>> start

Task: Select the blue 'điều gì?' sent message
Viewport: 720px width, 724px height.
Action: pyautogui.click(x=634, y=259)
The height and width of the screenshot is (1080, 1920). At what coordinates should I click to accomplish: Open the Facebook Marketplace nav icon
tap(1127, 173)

>> end
>> start

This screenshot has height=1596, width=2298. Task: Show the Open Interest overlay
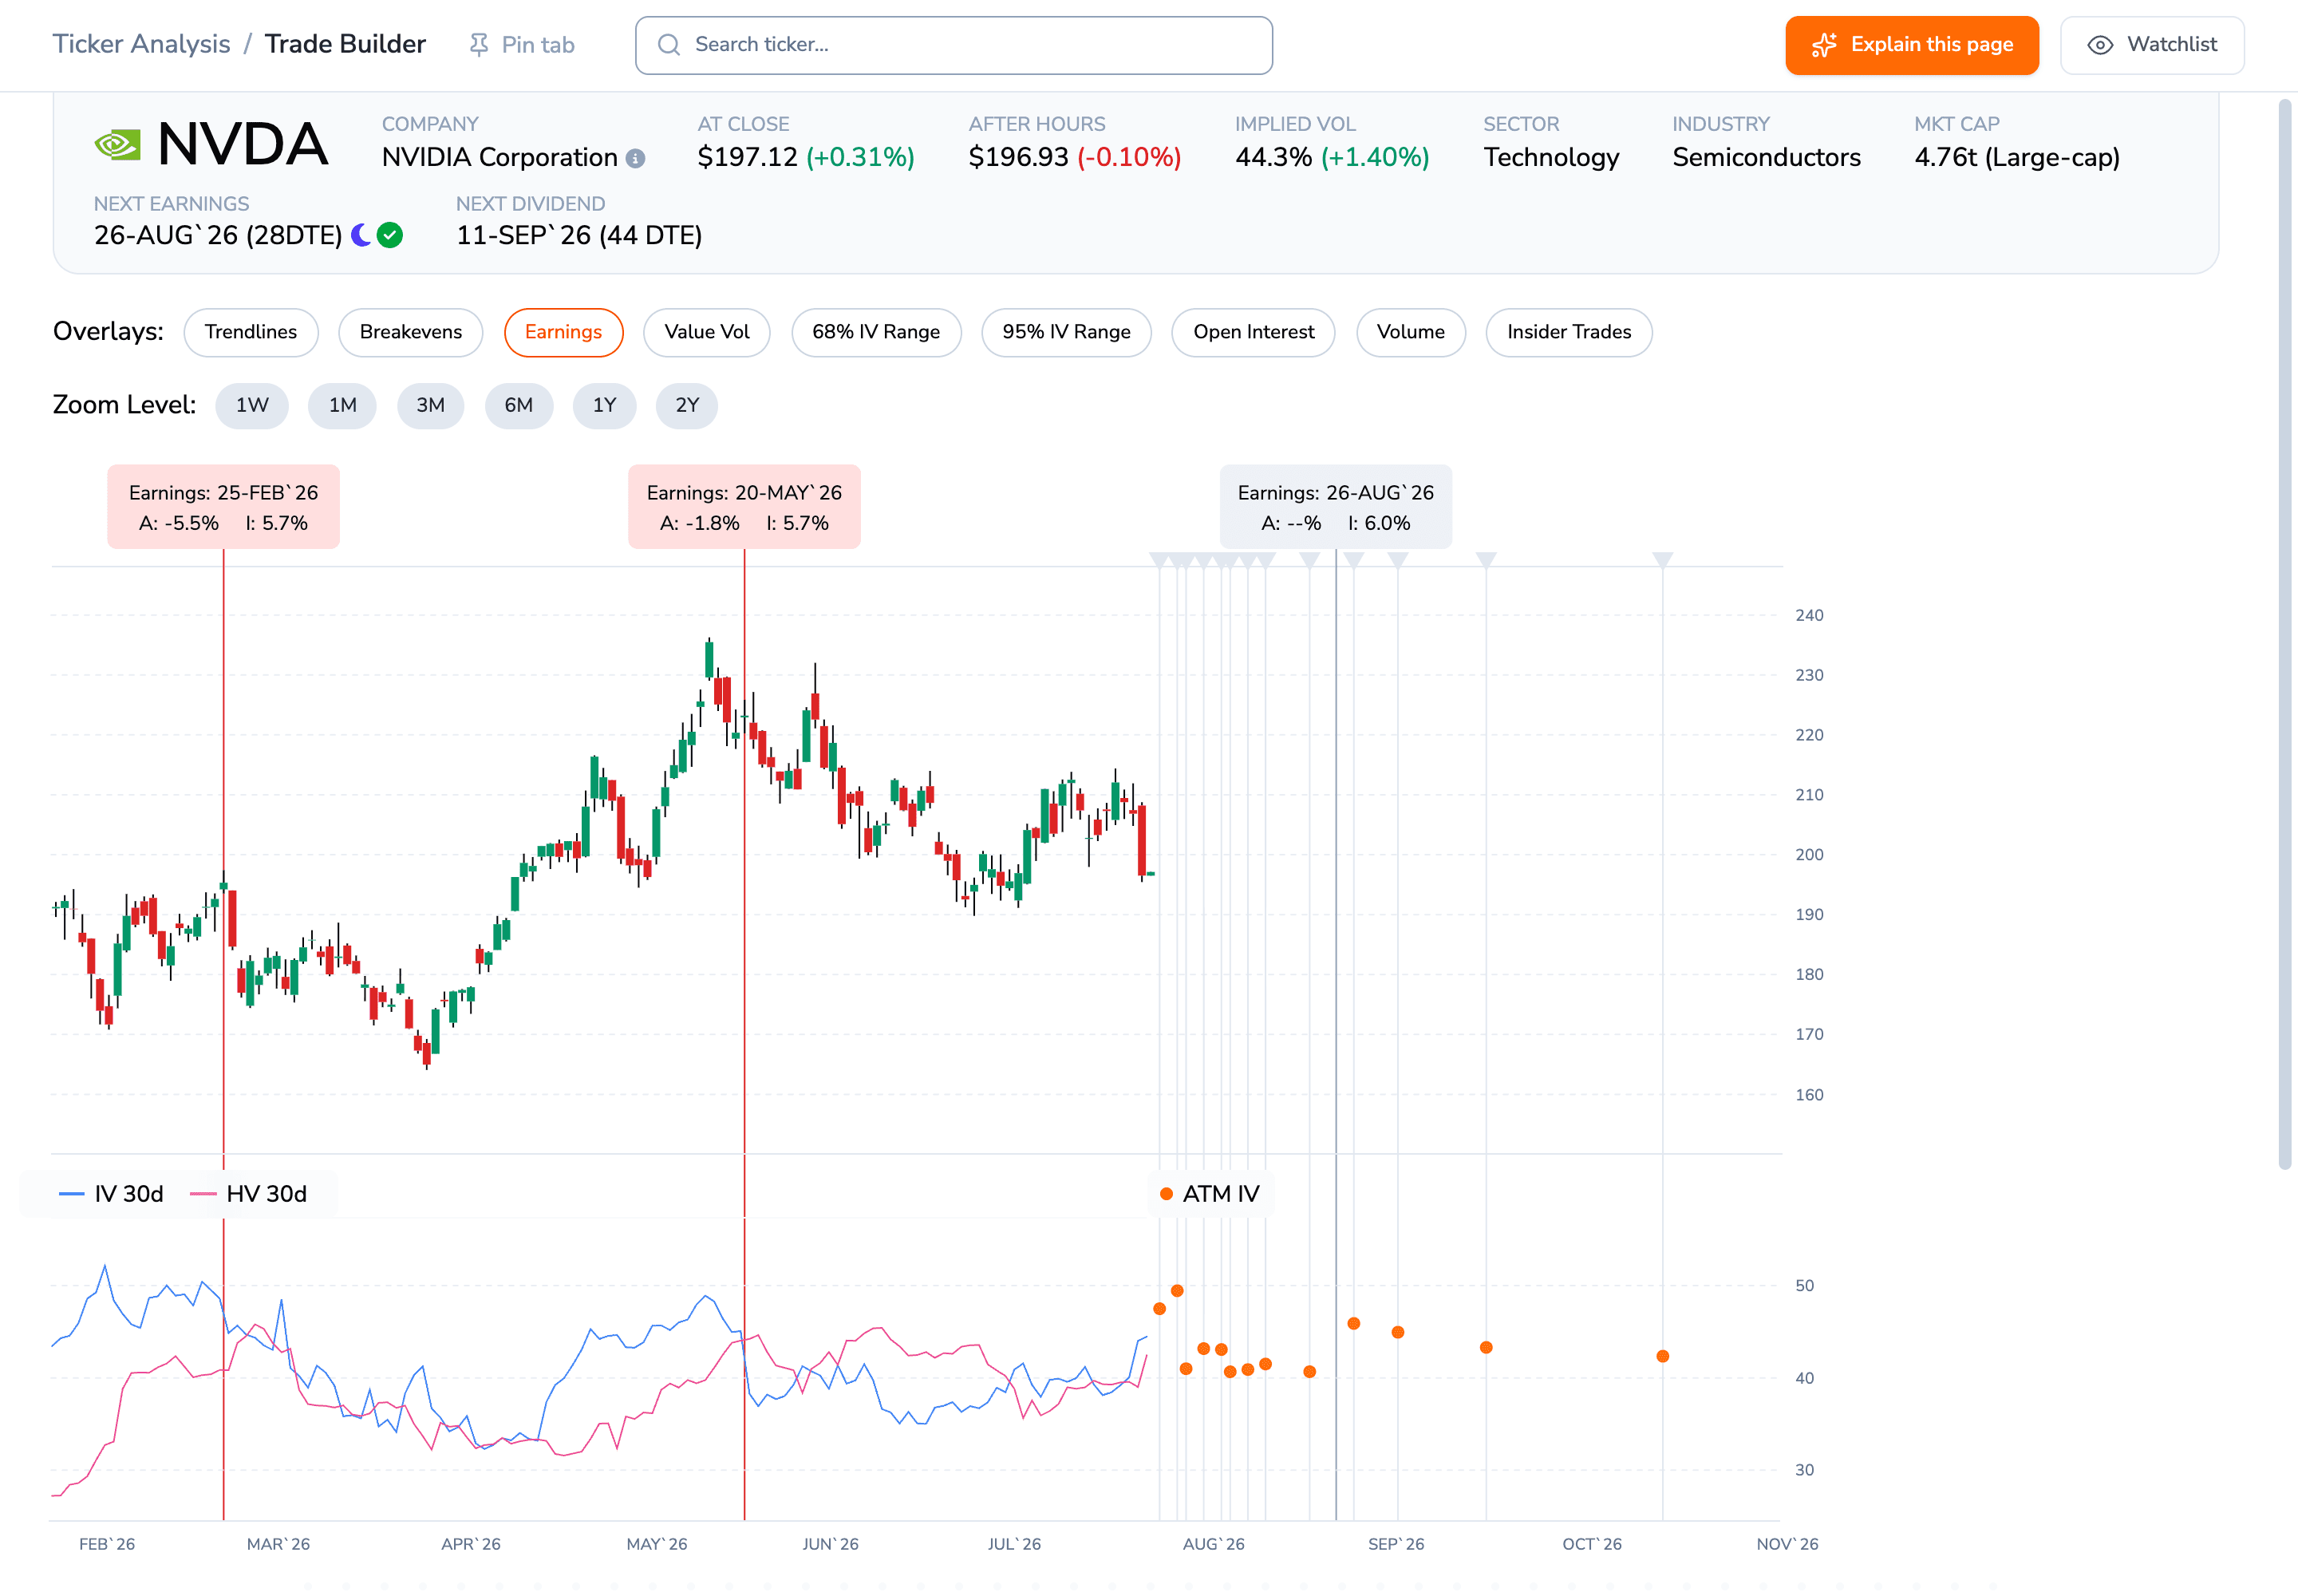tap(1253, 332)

>> end

#### [WHAT IS ASKED]
Copy out the lines from the one with "Task: Select the blue 'điều gì?' sent message" up to and including the one with "tap(1127, 173)", keeping each line unchanged.

#### [SOLUTION]
Task: Select the blue 'điều gì?' sent message
Viewport: 720px width, 724px height.
Action: pyautogui.click(x=634, y=259)
The height and width of the screenshot is (1080, 1920). At what coordinates should I click to accomplish: Open the Facebook Marketplace nav icon
tap(1127, 173)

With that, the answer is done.